After being raised as Paul Fronczak, a 49-year-old Nevada man recently discovered that his entire identity, including his name, birth date and even who his biological parents are, was false.
After DNA testing revealed Paul Fronczak is not the baby stolen from a Chicago hospital nearly 50 years ago, Fronczak launched a mission to solve the two mysteries in his life: Who is he and what happened to the real Paul Fronczak.
"I feel kind of like an imposter because I am still using his birth certificate. Paul is out there," Fronczak told ABC News' Barbara Walters. "I have his birth certificate. ... I want to give it to him, and I want to find mine."
Stolen at Birth
The mysterious case of Paul Fronczak began at a Chicago hospital in 1964.
On Sunday, April 26, 1964, Dora Fronczak gave birth to a healthy 9-pound boy at Michael Reese Hospital. She and her husband, Chester Fronczak, named the baby Paul Joseph Fronczak.
The day after the baby's birth, a woman dressed like a nurse came into Dora Fronczak's room, looked at baby Paul and left without a word. Witnesses said the woman was seen elsewhere in the maternity ward several times that day and the day before. No one questioned her or raised any alarm.
At the time, Mary Trenchard Petrie was a 19-year-old student nurse working in the maternity ward, and was with Dora Fronczak the day after her delivery. Petrie said she saw the unknown woman in Fronczak's room.
"As I was leaving the room, a woman came into the room," Petrie told Walters. "The woman said to her, 'The doctor wants to see your baby,' and she said, 'Okay,' and handed the baby to her."

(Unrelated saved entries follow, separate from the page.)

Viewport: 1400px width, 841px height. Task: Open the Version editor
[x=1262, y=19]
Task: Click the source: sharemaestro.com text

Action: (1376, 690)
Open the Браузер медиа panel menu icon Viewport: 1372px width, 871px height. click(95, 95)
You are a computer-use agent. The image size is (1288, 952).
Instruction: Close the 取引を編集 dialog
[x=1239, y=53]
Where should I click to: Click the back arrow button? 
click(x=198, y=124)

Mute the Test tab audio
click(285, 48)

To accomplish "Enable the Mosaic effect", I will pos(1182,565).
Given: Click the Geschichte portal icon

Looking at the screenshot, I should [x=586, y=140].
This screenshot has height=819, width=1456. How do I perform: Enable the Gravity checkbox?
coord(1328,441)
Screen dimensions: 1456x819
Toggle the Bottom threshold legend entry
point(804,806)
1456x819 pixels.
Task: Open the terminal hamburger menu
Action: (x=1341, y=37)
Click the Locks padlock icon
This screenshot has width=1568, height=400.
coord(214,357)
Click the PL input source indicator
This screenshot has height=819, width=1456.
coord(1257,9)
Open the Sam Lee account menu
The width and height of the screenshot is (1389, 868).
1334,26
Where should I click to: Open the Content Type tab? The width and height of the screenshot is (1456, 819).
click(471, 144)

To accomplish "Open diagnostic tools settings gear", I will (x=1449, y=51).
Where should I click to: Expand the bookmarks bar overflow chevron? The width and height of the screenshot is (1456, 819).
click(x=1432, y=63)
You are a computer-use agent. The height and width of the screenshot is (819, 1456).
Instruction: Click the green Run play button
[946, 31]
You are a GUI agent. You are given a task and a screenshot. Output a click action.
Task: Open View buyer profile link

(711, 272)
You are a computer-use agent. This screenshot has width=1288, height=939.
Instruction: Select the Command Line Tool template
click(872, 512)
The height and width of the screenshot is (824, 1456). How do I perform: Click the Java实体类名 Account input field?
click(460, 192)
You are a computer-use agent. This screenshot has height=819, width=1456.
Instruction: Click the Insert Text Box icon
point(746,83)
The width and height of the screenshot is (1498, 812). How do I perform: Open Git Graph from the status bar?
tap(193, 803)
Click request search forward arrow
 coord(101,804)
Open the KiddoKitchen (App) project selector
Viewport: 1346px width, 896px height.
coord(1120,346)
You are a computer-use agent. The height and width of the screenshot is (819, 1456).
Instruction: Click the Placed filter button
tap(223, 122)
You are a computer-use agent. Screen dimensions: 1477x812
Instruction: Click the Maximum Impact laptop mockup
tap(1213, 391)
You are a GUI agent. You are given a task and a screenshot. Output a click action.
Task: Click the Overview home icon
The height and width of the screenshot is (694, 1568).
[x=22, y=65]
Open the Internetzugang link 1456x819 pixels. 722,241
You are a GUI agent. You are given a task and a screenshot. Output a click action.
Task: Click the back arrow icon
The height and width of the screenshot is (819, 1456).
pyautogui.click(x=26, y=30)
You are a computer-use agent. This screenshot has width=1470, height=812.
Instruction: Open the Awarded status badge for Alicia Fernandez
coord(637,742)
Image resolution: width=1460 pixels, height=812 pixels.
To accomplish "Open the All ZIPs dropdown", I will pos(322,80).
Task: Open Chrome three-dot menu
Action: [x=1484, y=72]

The woman in white was able to whisk baby Paul Fronczak out of the maternity ward, down several flights of stairs and out of the hospital. Petrie said 45 minutes passed before the baby was reported missing.
"Apparently she got in a cab and took off," she said.
For several hours, authorities frantically searched the hospital for the missing baby. At first, Dora Fronczak was not told that her baby was taken, but eventually, authorities came to the maternity ward to deliver the news.
"They told her, 'Mrs. Fronczak, your baby's been taken,'" Petrie recalled. "She cried a lot."
After learning that his son was stolen, Chester Fronczak appealed to the kidnapper through the press.
"I pray that she'll take care of the baby," Chester Fronczak told a reporter in 1964. "Return him."
Hundreds of Leads
During a massive investigation, Chicago police and the FBI distributed sketches and a description of the suspected kidnapper, who was described by witnesses as a woman around 35 to 45 years old, dressed in white like a nurse, but without the nurse's cap, and about 5-foot-4 with brown eyes and salt and pepper hair.
Police pursued hundreds of leads, including a woman who called to say she knew who took the baby.
"Bizarrely, she turns out to be the wife of an alleged drug kingpin who was apparently upset because her adopted child had been removed from her home by authorities," said Brad Garrett, ABC News contributor and former FBI profiler. "But she actually didn't know anything about the Fronczak case."